If you’re considering building a house or even an apartment complex, you are probably not even thinking about the foundation. If you’re the constructor, however, chances are that the foundation is one of the first headaches you’ll be suffering when you accept a new job.
Because t carries the weight of the entire building, the foundation is easily the most important part of it. It keeps the building up when the forces of nature try to take it down, and it is the reason buildings keep standing even after an earthquake or a flood. It also keeps the water from the ground away from the main structure, which can be easily harmed by the water.
It’s a lot of responsibility to put on a single part of the building, which is exactly why it always needs to be in top shape. Because it needs to be built well in order to fulfill its function, it’s important to be prepared to deal with any problems that could arise during the construction. Here are the most important ones.
1. Waterlogged ground
Building in a waterlogged area is not the best choice. However, if it can’t be helped, you need to be aware of the dangers it represents. As water seeps into the foundation, the foundation gets weaker. In the worst case scenario, the building will eventually collapse, endangering everyone in and in near proximity to it, and cause huge financial losses.
In the best case scenario, the moisture will move from the foundation to the main structure at a slow enough pace to warn the residents, who can then evacuate and take action to neutralize the damage. It can be prevented, but it takes time, money, and a process that includes layering stones and constructing a raised platform. It’s not impossible to build in a waterlogged area, but if you ignore this particular issue, you risk more than just money.
2. Soil conditions
Different types of soil can make or break your foundation. For example, loam, rock and sand or gravel make up for good, foundation-friendly soil. On the other hand, peat, clay, or silt are bad options because they tend to change their structure of shift, which can cause cracks in the foundation, which in turn weakens the whole structure. Again, it’s not impossible to build on these types of soil, but it does require extra effort.
3. Erosion of the ground
Another thing you need to account for is the erosion of the soil surrounding the foundation. If the top layer of the ground disappears, the retention of water in the remaining soil is made much more difficult. That means that the will get dry and wet more easily, which will mess with the structure and cause shifts, which can damage the foundation. Because of that, erosion needs to be taken into account when designing the foundation.
4. Effects and after-effects of construction
Construction itself has an effect on the ground. For example, vibrations from the piling, or changes made in excavation can cause changes in the soil itself. That means that, even if you start with good, solid ground for your foundation, it may not stay like that until the end of works. After-effects are important as well.
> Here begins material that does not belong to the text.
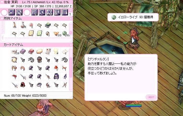The image size is (183, 116).
Task: Switch to the etc. inventory tab
Action: click(x=3, y=37)
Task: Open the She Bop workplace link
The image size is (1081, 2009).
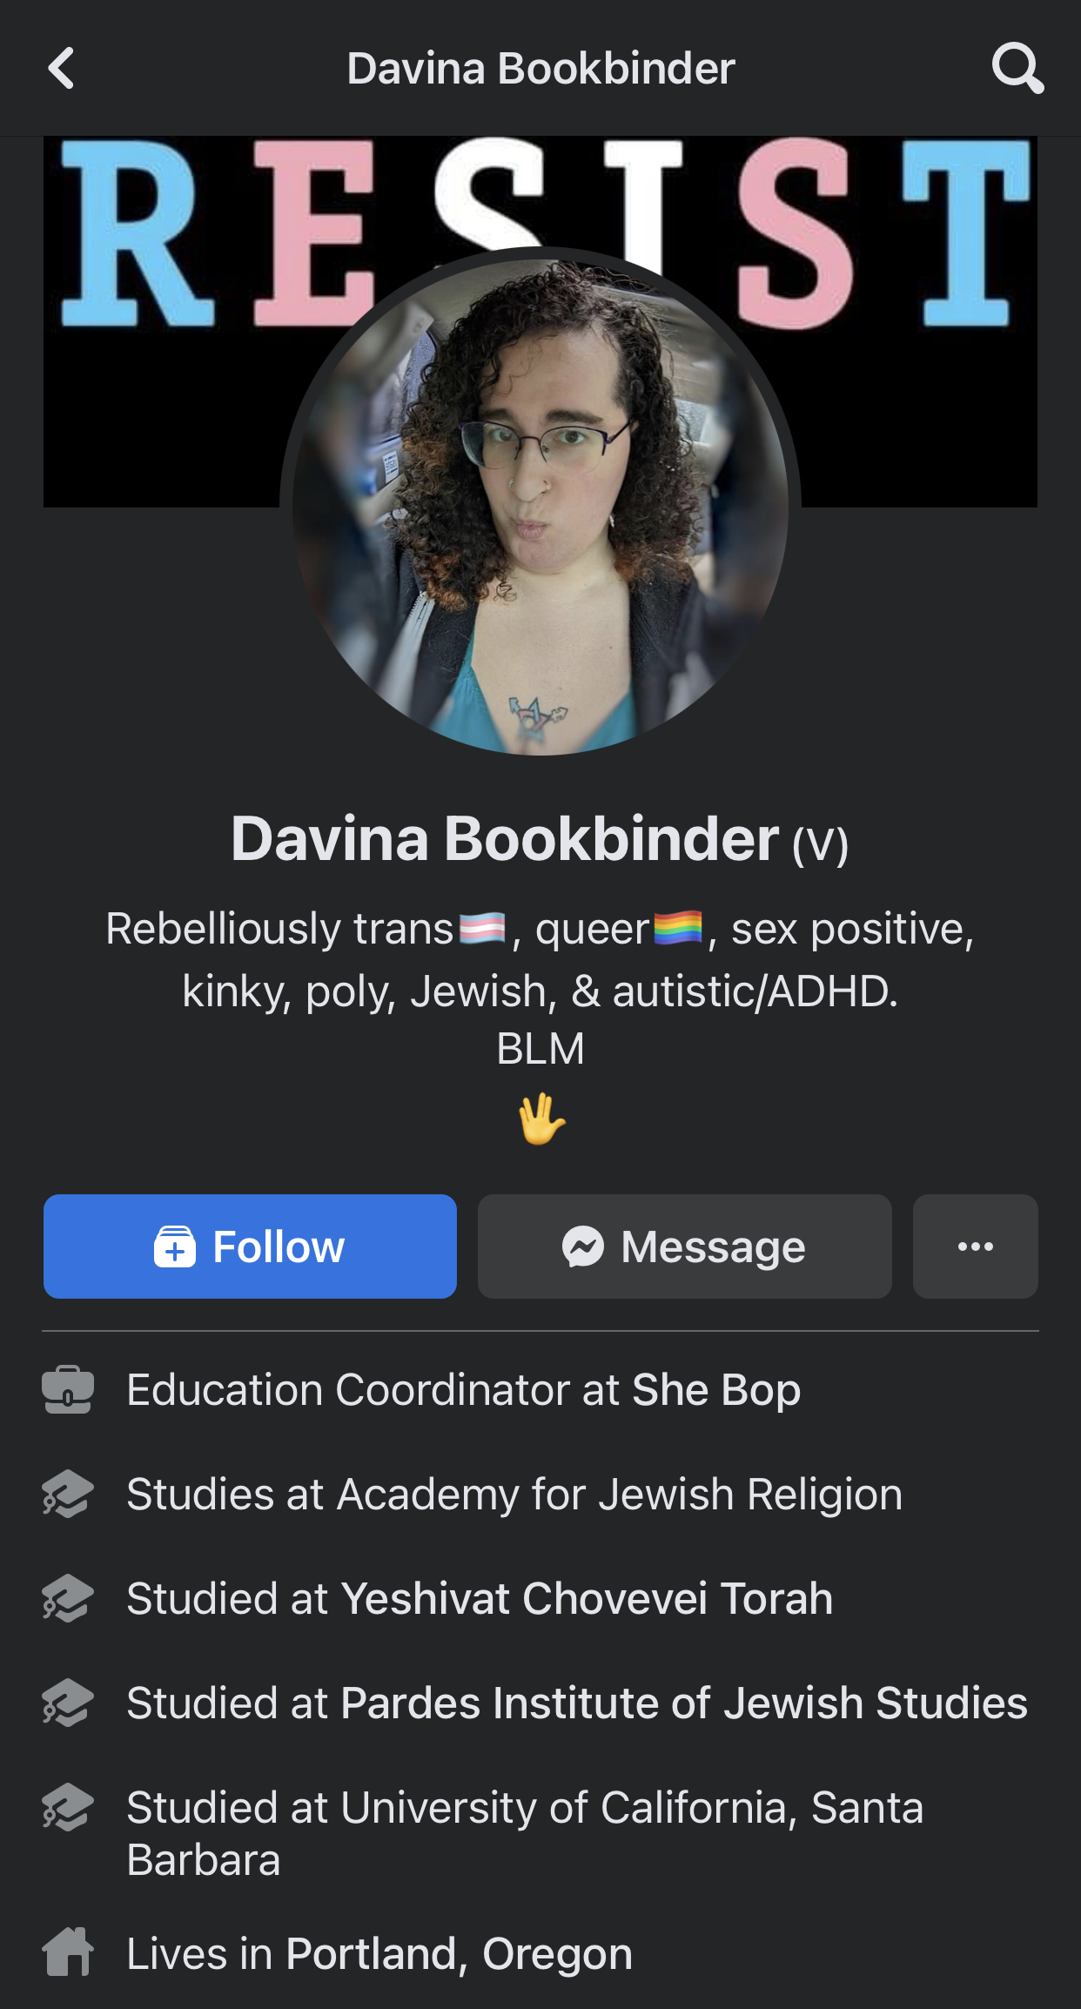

Consider the area carefully. Are there trees whose roots can mess up with the foundation? Is there a scheduled re-routing of a highway, or anything similar? All of those can have an adverse effect on the foundation, so it’s important to examine all risks.
5. Cost and speed
One of the biggest problems with building a foundation is that it can eat away at your time and money. Since there are so many issues to be found in the soil, problems that can emerge in the middle of the works, and additional materials and machines that you may have to use, the cost and speed of making a foundation is difficult to predict.
This problem can be more or less avoided by using reliable and experienced contractors, such as Jonishan contractors for excavations, and so on. Make sure every part of the works is done by an experienced team, and it will ensure not only the quality but also the most approximate prediction for cost and speed of the works.
6. The effect of construction on the adjoining structures
Make sure you understand the risks your construction can pose for the adjoining structures. Excavations can cause damage to the foundations of nearby buildings. Dewatering and vibration can have similarly harmful effects, so you need to account for those as well. If your works threaten the surrounding buildings, you may be held accountable, and you can be prosecuted.
Sure, the design part takes a bit of fretting over, but the importance of a strong foundation more than justifies it. A badly made foundation makes the building unsafe for the residents and the environment, so make sure you go through all the issues that can arise before you even start the works.